Bu denemeye başlamamdaki asıl amaç, Kemalistçilerin, Atatürk'ün reformlarına ve görüşlerine tamamen katıldığımda, Kemalist olacağım yanılgısıydı. Atatürkçü olmamamın bazı nedenleri var, en başa koyduğum nedenin Atatürk'ün eylemleriyle hiçbir ilgisi yok. O neden şudur: Ben, herhangi bir anayasanın, bir şahsın görüşlerine göre temellendirilmesine tamamen karşıyım. Daha ötesi, herhangi bir devletin, bir ideolojiyi açıkça savunmasının modern dünyada yeri olmadığını düşünüyorum, bu, dünyanın en dahice ideolojisi de olsa. Çünkü devlet, bir ideolojiye meyilli olduğunda, diğer görüşlere eşit müdahale etmeyecektir, edemeyecektir. Yani, bu düşünce tamamen hemfikir olduğum bir ideoloji de olsa, bir anayasanın temelini oluşturduğunda, o sisteme karşı dururum. Atatürkçülük de bir istisna değil. Herhangi bir ideolojiyi anayasanızda baz aldığınızda, bu tekel, Jan Phillip Reestma'nın dediği gibi, bir din olmasa dahi, dine dönüşecektir - Ki "Atatürkçülük" gerek düşünce, gerek uygulama bakımından dine dönüşmüştür demek yanlış olmaz. İçerisinde, sırf bunu engelleyecek kadar otokontrol sistemi dahi bulunmayan bir düşünceler kümesini destekleyemem.

İkincisi, "Atatürkçülük" diye bir sistemin varlığına inanmıyorum. Öncelikle, Atatürk, bir düşünce adamı, filozof değil. O, en başta hayatının önemli bir bölümünü cephanelerde geçirmiş bir asker. Sonrasında devlet adamı -Evet, sonrasında-. Atatürk'ün oluşturduğu bir sistem yok. Alınan kararlar, çizilen rotalar, söylemler de tamamen stratejik ve dahası, Atatürk'ün tek başına oluşturduğu şeyler değil.
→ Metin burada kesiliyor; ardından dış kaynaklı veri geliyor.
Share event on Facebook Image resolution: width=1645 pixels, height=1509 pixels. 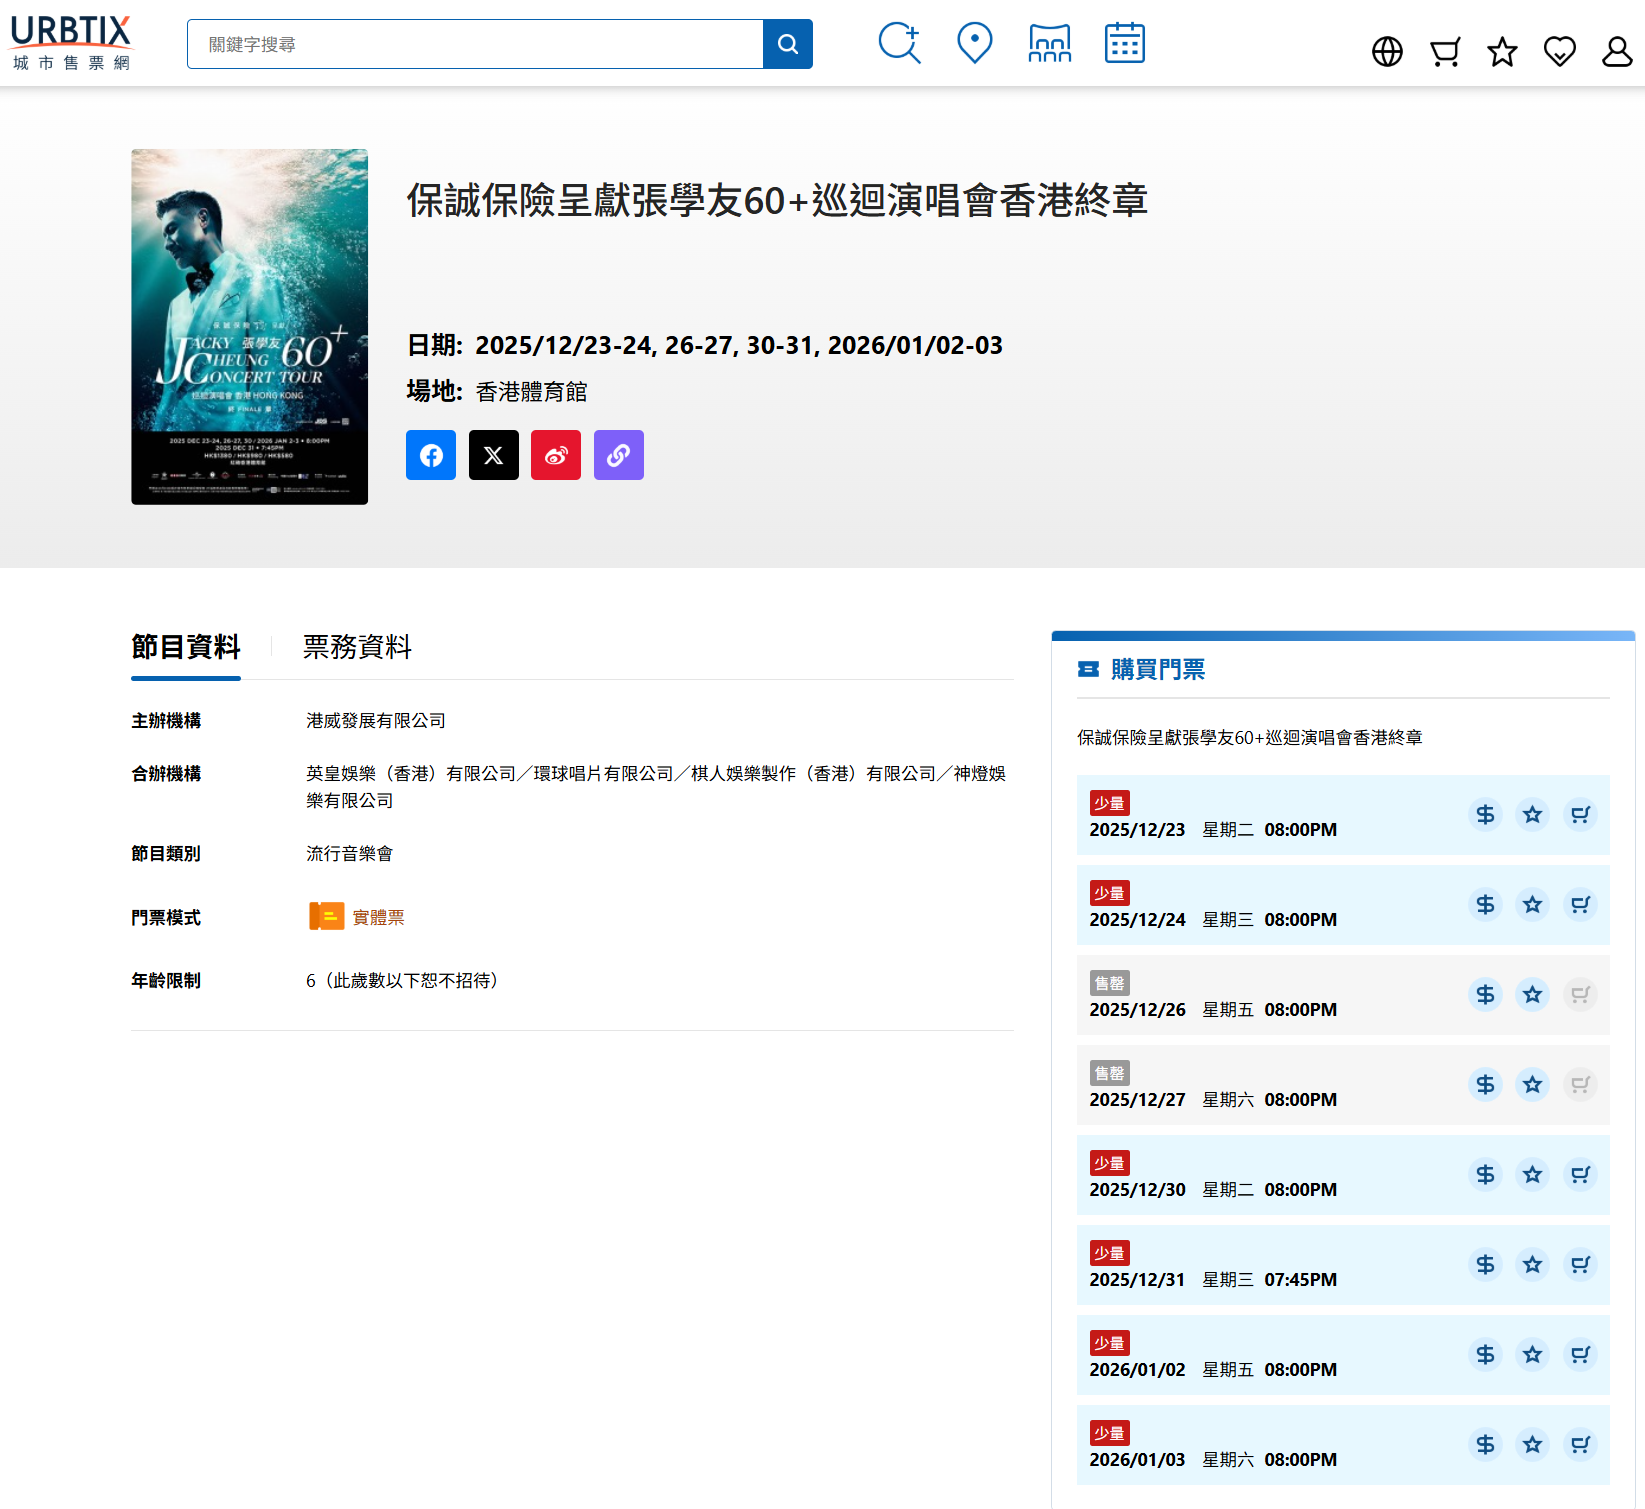coord(431,455)
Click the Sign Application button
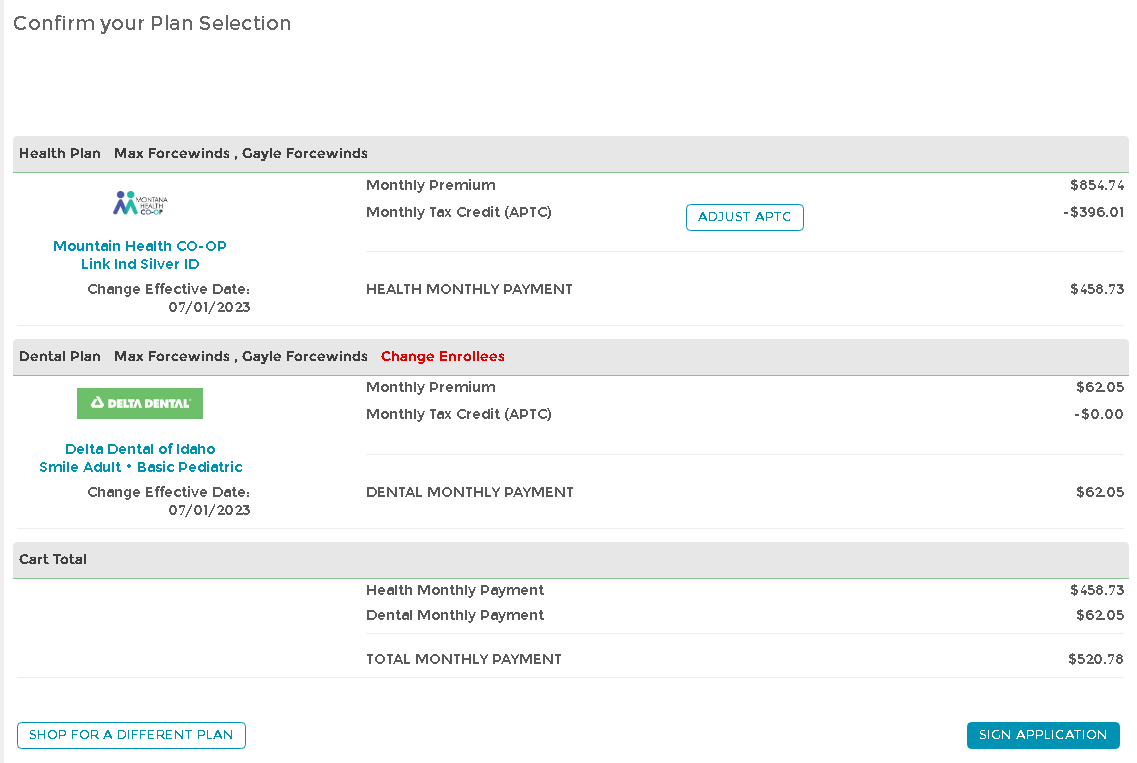Image resolution: width=1137 pixels, height=763 pixels. (1042, 735)
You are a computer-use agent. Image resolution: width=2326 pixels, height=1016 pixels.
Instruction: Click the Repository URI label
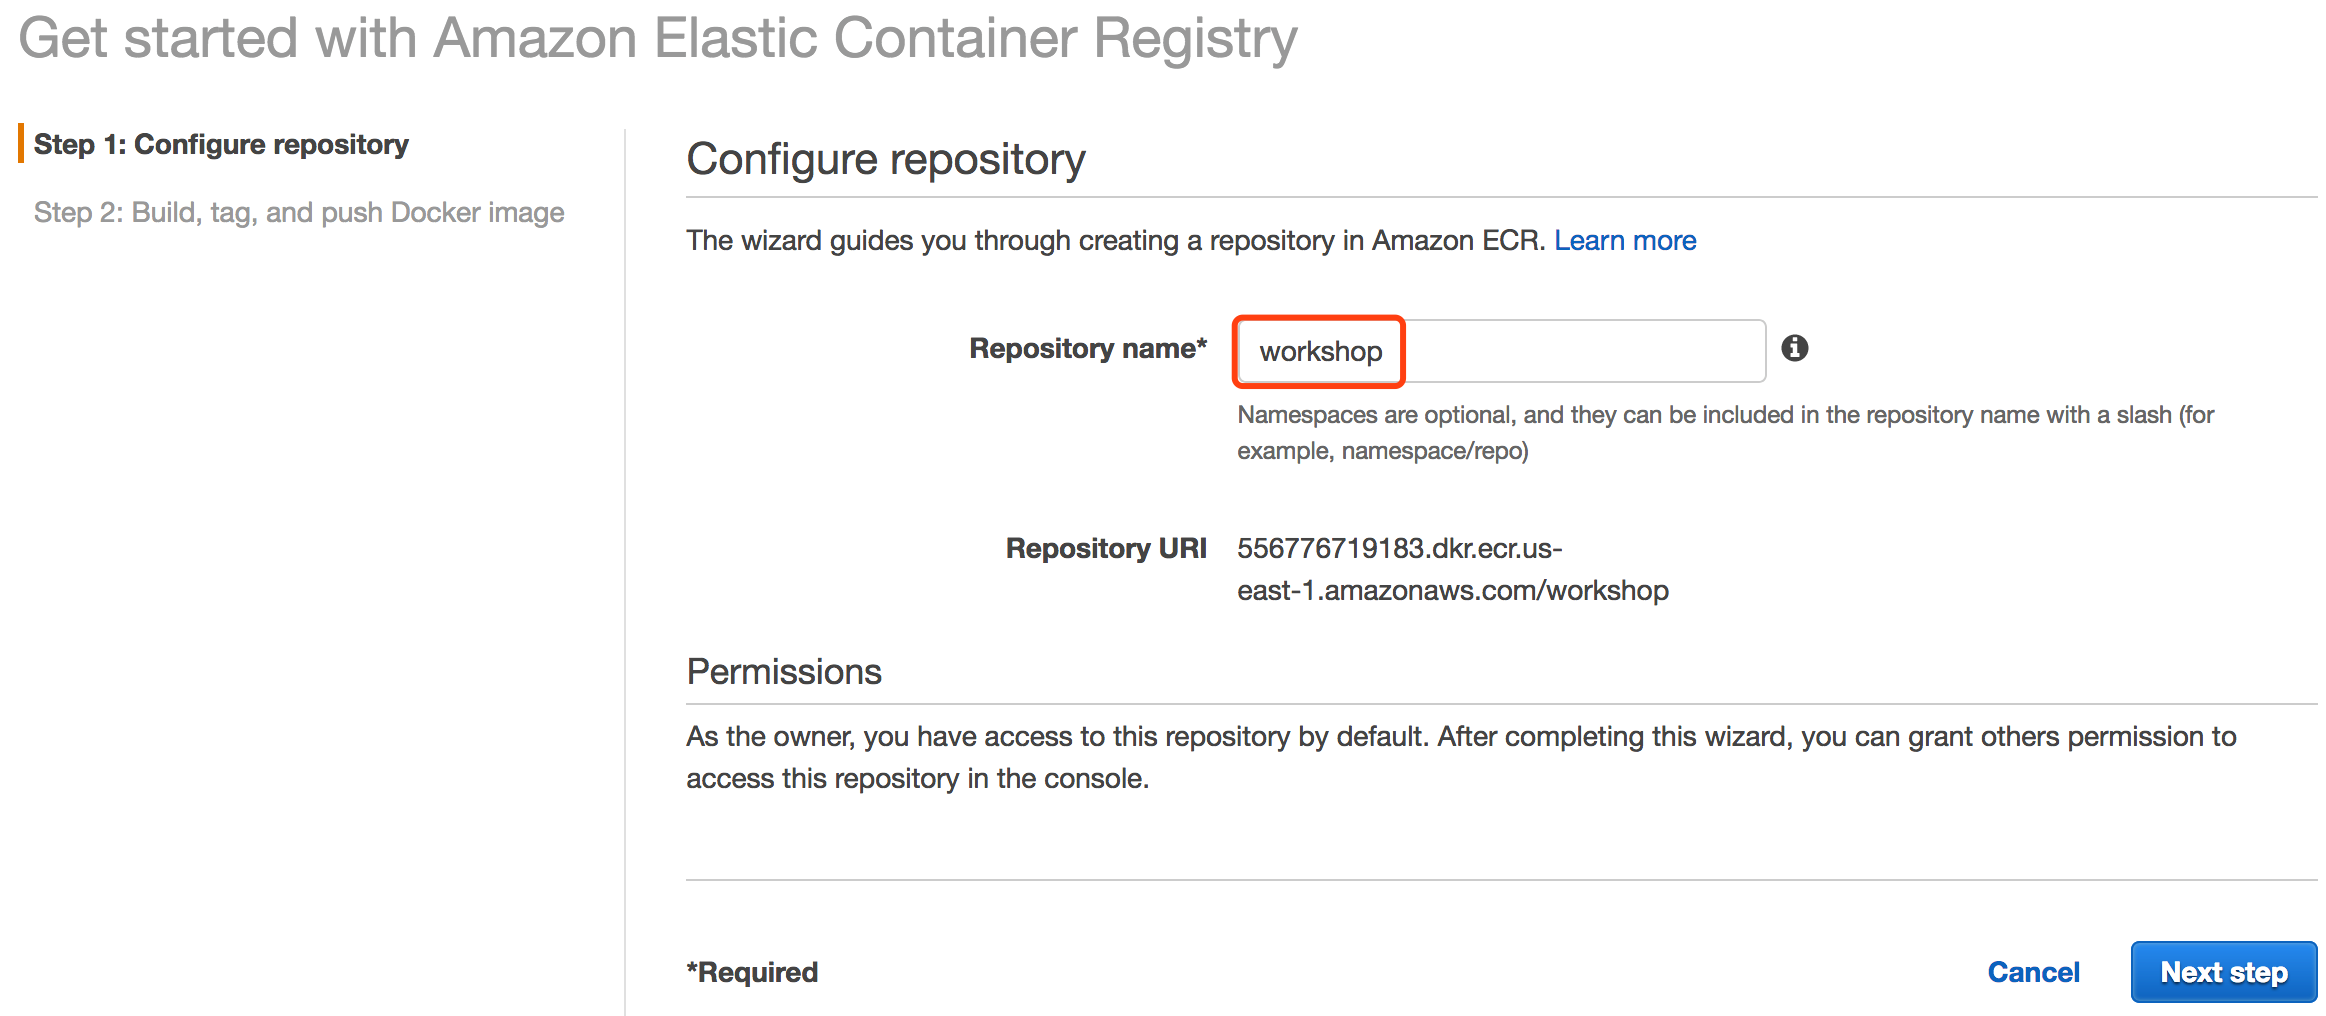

Atatürk'ün düşüncelerinin oluşmasında fikir babam dediği Ziya Gökalp'ten J.J. Rousseau'ya, Montesquieu'dan John Locke'a, Voltaire'e kadar edebiyatçı ve düşünür olmasının yanında, bu düşüncenin gelişiminde ve kararların alınıp uygulanmasında, "arkadaşları" dediğimiz pekçok kişinin etkisi büyüktür. Yani ortada Atatürk'ün müthiş dehasıyla oluşturduğu bir düşünce sistemi yok, dahası, Atatürkçülerin iddia ettiği gibi Atatürk'ün sonsuza kadar korunması gereken belli bir ilkesi de yok. Sözkonusu ilkeler de kendi zamanında bizzat kendi tarafından, gerekse ondan sonra çok farklı yorumlanmış, uygulanmıştır (Ortada belli bir Atatürk portresi olmadığına aşağıda kendi sözlerinden yapacağım alıntılarla ve icraatlerle değineceğim). Bu farklı yorumlar, Atatürk'ün düşünce sisteminin "müthiş zeka" ürünü olduğunu ve Kemalizmin her şarta bir çözüm bulabildiğini değil, Atatürk'ün sistemli bir felsefesi olan bir düşünür olmadığını, pragmatist bir devlet adamı olduğunu ve konjonktüre göre hareket ettiğini, aynı geleneğin de aynı sistemin ürünü olan diğer siyasetçiler tarafından sürdürüldüğünü gösterir. Burada sorun da, Atatürk ilkeleri diye ortaya atılan ve şartların durumuna göre kart gibi çekilen ilkelerin, Atatürk'ü putlaştırıp, basite indirgemesidir. Bu nedendendir ki, Atatürkçülerin, Atatürk'ü çok yüzeysel tanıdığını düşünüyorum.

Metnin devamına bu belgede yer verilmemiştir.